§ **TEXTAUSZUG**:

-.-.-

Barack Obama, der Senator von Illinois, ist wohl das Interessanteste, was Amerika politisch derzeit zu bieten hat. Er ist der erste Farbige, dem ernsthaft Chancen eingeräumt werden, das Weiße Haus zu erobern. In seinem Buch "Hoffnung wagen" erklärt Barack Obama, welche Veränderungen er sich wünscht und politisch anstrebt.

Von Klaus-Jürgen Haller |
    " Es gibt kein liberales und kein konservatives Amerika, es sind die Vereinigten Staaten von Amerika. (Beifall) Es gibt kein schwarzes und weißes Amerika, kein Latino- und kein asiatisches Amerika; es sind die Vereinigten Staaten von Amerika. (Beifall)"

    Statt Präsident Bush und die Republikaner frontal zu attackieren, beschwor der bis dahin weithin unbekannte Staatssenator aus Illinois die Einheit Amerikas. Auf dem Höhepunkt des Wahlkampfes redete er von der Verheißung der Hoffnung, von der Hoffnung, die einst Sklaven Freiheitslieder singen und Auswanderer zu fernen Gestaden aufbrechen ließ.

    " Die Hoffnung eines mageren Jungs mit einem komischen Namen, dass Amerika auch für ihn einen Platz hat. (langer Beifall) Hoffnung angesichts der Schwierigkeiten, angesichts der Ungewissheit. Die Verwegenheit der Hoffnung!"

    "Audicity of Hope", so nannte Obama denn auch das vorliegende Buch über die Wiederbelebung des amerikanischen Traums. Das ist der Wagemut, ja, die Verwegenheit der Hoffnung, die sich im deutschen Titel "Hoffnung wagen" kaum wiederfindet. Dieser "Wagemut der Hoffnung" geht zurück auf eine Predigt in einer Kirche im Armenviertel Chicagos, die den Sozialarbeiter Obama veranlasste, sich taufen zu lassen. Nachzulesen in "Dreams from my Father", "Träume von meinem Vater", Obamas erstem Buch, einem fulminanten Versuch der Selbstvergewisserung: Wer bin ich denn eigentlich?

-.-.-

§ **BEIGEFÜGTES MATERIAL**:
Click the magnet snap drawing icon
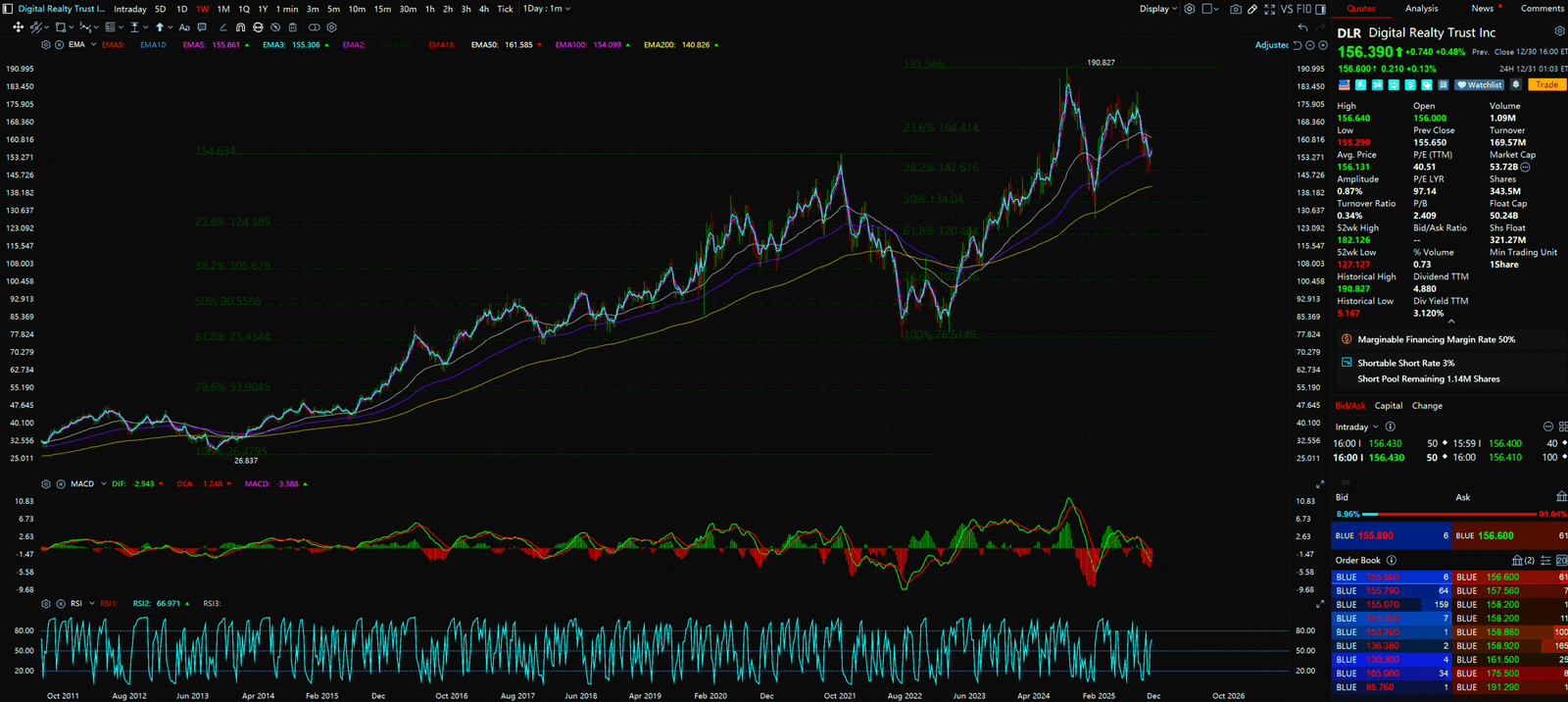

-.-.-

§ **ARBEITSANWEISUNG**: Schreibe den Text über Barack Obama bitte ab der Stelle weiter, an der er aufhört. Das Material spielt für die Bearbeitung keine Rolle.

§ **LÖSUNG**:
    Seinen Vater, einen Kenianer, der in Amerika studierte, hat Obama nie wirklich kennengelernt; er verließ seine Frau, eine Weiße aus Kansas, als der Sohn gerade zwei Jahre alt war. "Hoffnung wagen" ist kein Strategiepapier zur Eroberung des Weißen Hauses; vielmehr sinniert der Autor, oft in ironischer Brechung, über Verfassung, gesellschaftliche Chancen, Rasse, Familie, den Glauben und über Amerikas Rolle in der Welt.

    Eine Nation, die ihre Energiequellen nicht kontrollieren kann, hat ihre Zukunft nicht im Griff. Ein Großteil der 800 Millionen Dollar, die wir jeden Tag für importiertes Öl ausgeben, geht an die unbeständigsten Regierungen: Saudi Arabien, Nigeria, Venezuela und - wenigstens indirekt - an den Iran. Praktisch jeder Wissenschaftler außerhalb des Weißen Hauses glaubt, dass der Klimawechsel real und ernst ist und durch den fortgesetzten Ausstoß von Kohlendioxyd beschleunigt wird.

    Die amerikanische Demokratie befindet sich in einer Sackgasse, lautet Obamas These. Er kritisiert den permanenten Wahlkampf, die "Industrie der Beschimpfung", die Kluft zwischen der Größe der Herausforderungen und der Kleinheit der Politik; ständig abgelenkt durch Triviales, den wichtigen Entscheidungen ausweichend, unfähig, Kompromisse zu finden, als Voraussetzung, die schweren Brocken angehen zu können. "Niemand darf sich davor drücken, eine gemeinsame Basis zu finden", das könnte Obamas Wahlspruch sein. Das ist ein Rüffel für die Kongress-Republikaner, die die Demokraten über Jahre auszuschalten versuchten; aber auch eine deutliche Warnung an die Parteifreunde, sich auf Vergleichbares gar nicht erst einzulassen. Obama glaubt, Amerika verändern zu können; unerschrocken zieht er gegen ideologische Rechthaber und politische Glaubenskrieger zu Felde - auch gegen die in den eigenen Reihen. Natürlich attackiert er den Mann, dessen Nachfolger er werden möchte. Bushs Steuerersenkungen - vornehmlich zugunsten der Reichen - nennt er fiskalisch unverantwortlich und moralisch bedenklich; die Gesundheitsvorsorge für alle ist nicht vorhanden, die Energiepolitik inakzeptabel. Im Gegensatz zu den meisten Mitbewerbern aus den eigenen Reihen schwante ihm von Anfang an, dass sich der Angriff auf den Irak als kostspieliger Irrtum herausstellen werde.

    Deshalb sind demokratische Zuhörer oft erstaunt, wenn ich sage, dass ich George Bush nicht für einen schlechten Menschen halte, dass ich davon ausgehe, dass er und die Angehörigen seiner Administration das versuchen, was sie für das Beste für das Land halten. Egal für wie fehlgeleitet ich ihre Politik halte und wie sehr ich darauf bestehe, dass sie für das Ergebnis dieser Politik zur Rechenschaft gezogen werden, ich halte es immer noch für möglich, mit diesen Männern und Frauen zu reden, ihre Motive zu verstehen und in ihnen Werte zu finden, die ich teile.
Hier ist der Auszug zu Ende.